6.072011

filling shopping bags by filling needs

For the retail industry, the Great Recession has become the Great Malaise.

Last week, Karen Talley reported in the Wall Street Journal that most retailers missed expectations for May. While there were some bright spots, the 25 retailers tracked by Thomson Reuters posted 4.9% growth in May same-store sales, instead of the expected 5.4% gain.

Retailers have a lot reasons for their current lackluster performance. Gas prices and food costs are on the rise, while consumer confidence is down.  Then there’s the weather – Mother Nature has not been kind to retailers.

As Janet Hoffman, managing director of the retail practice at Accenture, says, “The cards are stacked against the consumer right now and retailers will have to work hard to bring them into stores.” I’m guessing that for most retailers, “work hard” will translate into aggressive promotion.

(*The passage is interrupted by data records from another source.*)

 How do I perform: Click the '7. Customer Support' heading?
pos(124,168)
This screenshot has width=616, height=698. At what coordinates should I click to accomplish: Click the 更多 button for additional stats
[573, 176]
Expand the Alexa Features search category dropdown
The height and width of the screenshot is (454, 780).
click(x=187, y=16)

But sales and price promotions are a short-term, reactionary approach that usually denigrates the brand, crushes profitability, and trains customers to only buy on sale. The path out of the malaise and into sustainable brand health and business growth requires a far more customer-centered approach.

To thrive in the long-term, retailers must remember they’re in the business of doing more than moving product out the door. Retail experiences must fill customers’ rational, tangible, and emotional needs.

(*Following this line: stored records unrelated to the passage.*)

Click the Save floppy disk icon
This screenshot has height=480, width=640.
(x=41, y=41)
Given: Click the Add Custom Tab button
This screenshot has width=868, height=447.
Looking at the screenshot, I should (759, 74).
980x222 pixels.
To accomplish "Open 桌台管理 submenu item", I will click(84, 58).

Intimacy, a women’s intimate apparel chain with 15 stores, and Hot Mama, a 17-unit chain selling designer clothing for moms, provide excellent examples of retailers who are doing more than selling product – they’re filling customers’ needs and their shopping bags.

rational needs

Nearly 20 years ago Susan Nethero created Intimacy to meet a very rational, very common problem – most bras don’t fit right. Ask most any woman and she’ll tell you, her bra either doesn’t look good, causes back pain, and/or renders her clothes ill-fitting or unattractive.

Hot Mama was founded to solve a different, but just as common rational need – it’s hard for moms to shop for themselves. CEO Megan Tamte knew all too well from personal experience the challenges of shopping with fussy kids in tow, strollers and diaper bags that make a sport out of navigating store aisles, and a hard-to-fit post-baby body.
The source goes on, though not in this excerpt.